Филлис Джеймс - Изощренное убийство
Странно, подумал Дэлглиш, что до сих пор существуют люди, которые могут писать письма, в которых присутствует архаичное сочетание раболепия и самоуважения, бессовестная, но необычайно трогательная эмоциональность. История казалась вполне обыденной, но Дэлглиш не мог соотнести ее с каким-то конкретным отрезком времени. Письмо могло быть написано пятьдесят лет назад; он почти ожидал увидеть, как бумага сморщится и станет ветхой, и ощутить едва уловимый запах ароматической смеси из сухих лепестков. Оно совершенно точно не могло иметь отношение к хорошенькой бестолковой девочке в клинике Стина.
— Едва ли это имеет какое-то значение, — сказал он Мартину. — Но я бы хотел, чтобы ты отправился в Клэпхем и перекинулся парой слов с этими людьми.
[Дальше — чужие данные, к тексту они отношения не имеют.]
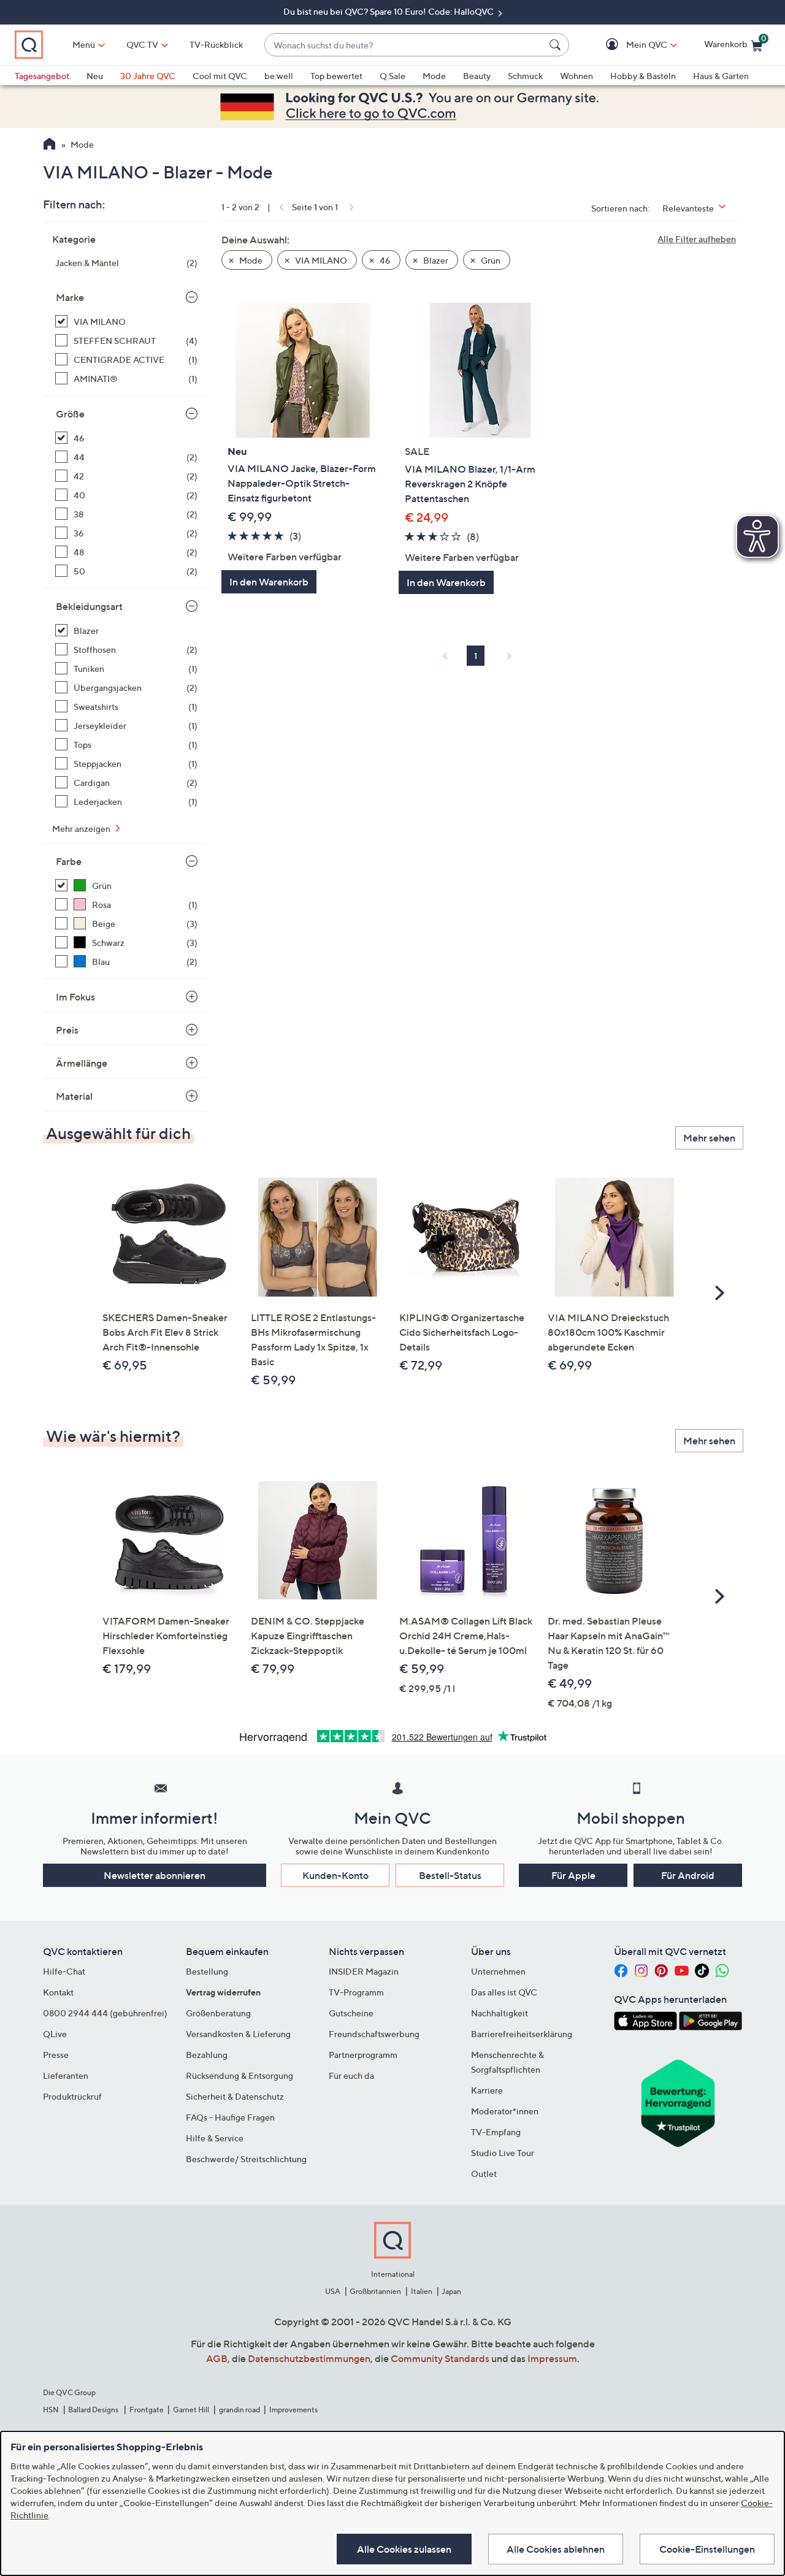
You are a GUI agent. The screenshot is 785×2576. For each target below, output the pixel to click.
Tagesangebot (42, 75)
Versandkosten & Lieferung (238, 2034)
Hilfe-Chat (64, 1971)
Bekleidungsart (89, 606)
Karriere (487, 2090)
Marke (70, 297)
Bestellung (207, 1971)
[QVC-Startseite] (49, 145)
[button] (629, 45)
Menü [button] (83, 44)
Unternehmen (498, 1971)
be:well (278, 75)
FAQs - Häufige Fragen (230, 2117)
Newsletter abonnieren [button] (154, 1875)
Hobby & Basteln (643, 75)
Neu (94, 75)
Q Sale (392, 75)
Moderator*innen (504, 2111)
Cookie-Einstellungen (707, 2549)
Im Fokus (75, 997)
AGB (217, 2358)
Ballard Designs (94, 2409)
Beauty (477, 75)
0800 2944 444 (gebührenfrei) (105, 2013)
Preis (67, 1030)
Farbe (69, 861)
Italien (421, 2291)
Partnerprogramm (363, 2054)
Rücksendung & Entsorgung (239, 2075)
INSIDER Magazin (364, 1971)
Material (74, 1096)
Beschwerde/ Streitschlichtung (246, 2159)
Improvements (293, 2409)
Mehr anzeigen (82, 828)
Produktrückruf (72, 2096)
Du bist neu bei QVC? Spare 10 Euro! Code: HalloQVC (389, 11)
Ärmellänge (81, 1063)
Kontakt (58, 1992)
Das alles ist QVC (504, 1992)
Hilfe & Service (214, 2138)
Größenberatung (218, 2013)
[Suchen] (557, 45)
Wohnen (576, 75)
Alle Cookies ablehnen (556, 2549)
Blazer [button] (434, 260)
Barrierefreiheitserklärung (521, 2034)
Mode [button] (249, 260)
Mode (434, 75)
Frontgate (146, 2409)
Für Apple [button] (573, 1875)
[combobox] (404, 45)
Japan (451, 2291)
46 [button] (384, 260)
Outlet (484, 2173)
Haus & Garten (721, 75)
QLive (55, 2034)
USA (332, 2291)
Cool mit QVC (220, 75)
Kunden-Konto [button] (335, 1875)
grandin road (239, 2409)
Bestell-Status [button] (450, 1875)
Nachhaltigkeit (499, 2013)
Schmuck (525, 75)
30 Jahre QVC (147, 75)
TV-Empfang (496, 2132)
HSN (51, 2409)
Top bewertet (336, 75)
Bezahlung (207, 2054)
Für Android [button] (687, 1875)
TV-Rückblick (216, 44)
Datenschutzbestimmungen (309, 2358)
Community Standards (440, 2358)
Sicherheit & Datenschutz (235, 2096)
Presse (56, 2054)
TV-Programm (356, 1992)
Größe (70, 414)
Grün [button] (489, 260)
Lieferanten (65, 2075)
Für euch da (351, 2075)
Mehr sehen (709, 1138)
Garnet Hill (191, 2409)
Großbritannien (375, 2291)
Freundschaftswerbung (374, 2034)
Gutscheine (351, 2013)
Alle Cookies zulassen (404, 2549)
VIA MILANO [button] (320, 260)
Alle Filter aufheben (696, 239)
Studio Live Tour (502, 2152)
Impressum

Нам лучше узнать, что это за супруг. Но почему-то я думаю, он вряд ли окажется загадочным мародером доктора Этриджа. Человек, убивший мисс Болем, все еще находился в здании, когда мы приехали. И мы разговаривали с ним.
В этот момент зазвонил телефон — зловещий резкий звук пронзил тишину квартиры.
Дэлглиш сказал:
— Я возьму трубку. Это доктор Китинг с результатами вскрытия. Я попросил его позвонить сюда, если он успеет закончить с ним.
Он вернулся к Мартину через две минуты. Доклад оказался кратким. Дэлглиш заметил:
— Ничего удивительного. Она была здоровой женщиной. Умерла от проникающего ранения в сердце, нанесенного после того, как ее оглушили, это мы и сами предполагали, и была virgo intacta,[21] в чем тоже не было причин сомневаться. Что у тебя здесь?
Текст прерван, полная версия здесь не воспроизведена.